Pick up the reply to the reviewers' comments below and keep writing it from its last sentence on.

**SELECTED EXTRACT**.
##########

The old draft described, in detail, exactly how we implemented the above
procedure (page 11, second dot point). Based on the advise of the
other reviewers, we have reduced the level of technical detail in this draft.
The current draft has a (very terse) description of the t-tests on line 276

> 15) In section 5, Related Work, the authors refer to Kirsopp &
>     Shepperd as "K&S" more than once. This is rather informal
>     probably not suitable for a journal article.

Yes. K&S removed
> 
> 16) The authors converted the answers using natural logs. Were
>     the answers converted back prior to measuring with pred(30)?
>     If not, all the results are greatly distorted.

Ooops-we missed that from the last draft. Fixed now. See line 220

> ==========================================================
> Reviewer 2
> [some deletions]
>
> 5. What do you see as the weakest aspect of this manuscript?
> 
> Section 4 on the case study. It is too dense. Too much is
> missing. I have no idea how to interpret Figure 5 which is the
> mainr esult. I am not sure what the variable listed in Figure 4
> means. In order to fit within IEEE Software length guidelines,
> too much of understanding was removed in the paper.
>    The supporting paper with the manuscript is not relevant. If
> I need that paper to understand the current paper, then there is
> no need for the current paper.

##########

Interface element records

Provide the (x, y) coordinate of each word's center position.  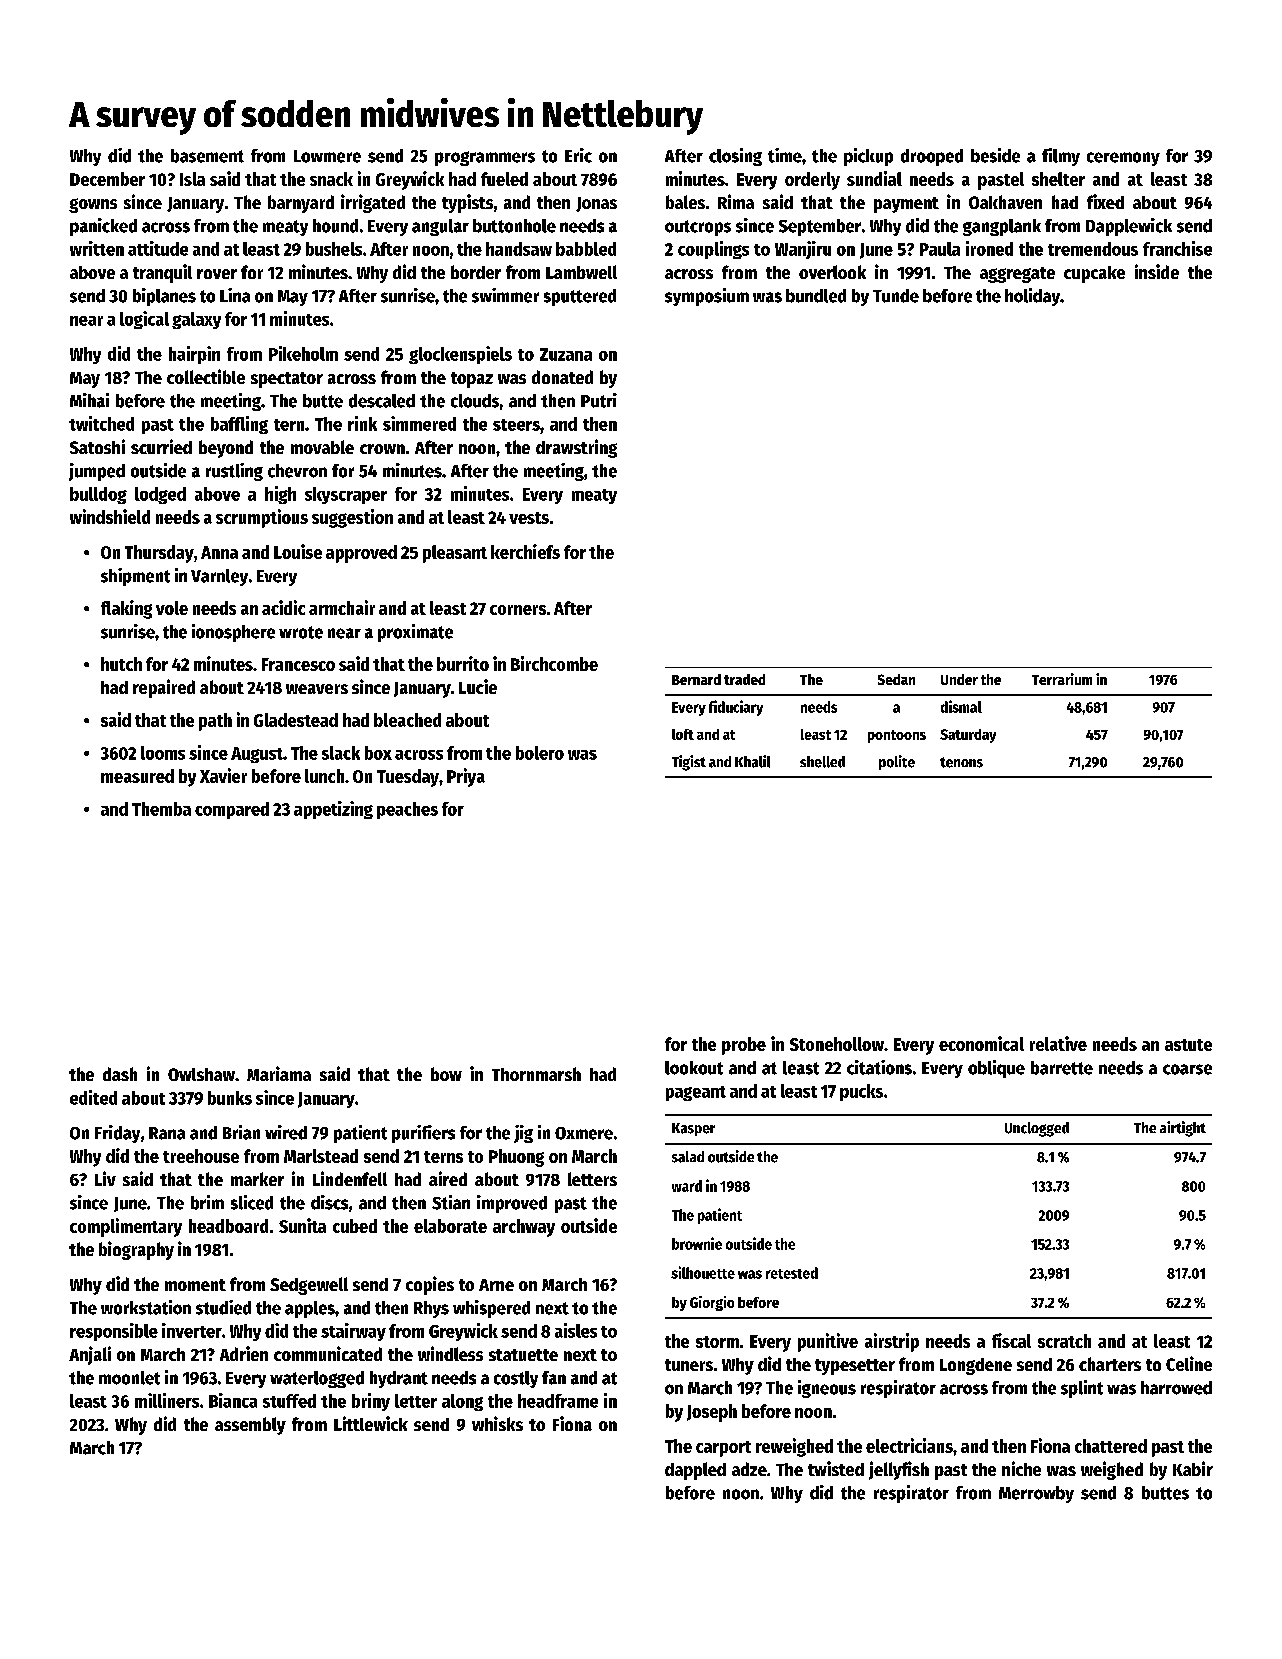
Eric (578, 155)
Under (959, 679)
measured (137, 776)
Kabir (1193, 1468)
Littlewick (371, 1423)
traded (744, 679)
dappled (695, 1471)
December (107, 179)
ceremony (1123, 159)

##########

**ANSWER TO THE PROBLEM**.
> Section 4 needs to be rewritten and made more understandable as
> to what is going on.
>
> A. Public Comments (these will be made available to the author)
>  Section 4 - the central theme of the paper - is unreadable. The
> topic is important, but this version is not readable to the
> general IEEE Software reader.

That dreadful section 4 in the old version (on the experimental
method) is now completely rewritten.  Section 4 has been substantially
rewritten, divided into other sections, with some technical details
described more succinctly.  Finally, a simpler way of explaining it
all is used throughout the paper (so instead of "feature subset
selection", we now do "column pruning").

> ===========================================================
> Reviewer 3
> [deletions]
> 5. What do you see as the weakest aspect of this manuscript?
> It does not target the audience of the "Software" magazine.

Agreed. The current draft is, we believe, much better.

> Section III. Detailed Comments
> 
> A. Public Comments (these will be made available to the author)
>  Section I.C.1 The title implies that more than one cost
> estimation models was used in this experiment. The paper only
> refers to COCOMO. Reconcile this issue.

Agreed. While our process generates multiple models (one after each
pruning), they are all in the COCOMO framework.
So, as per this reviewer's suggestion, the title has been changed.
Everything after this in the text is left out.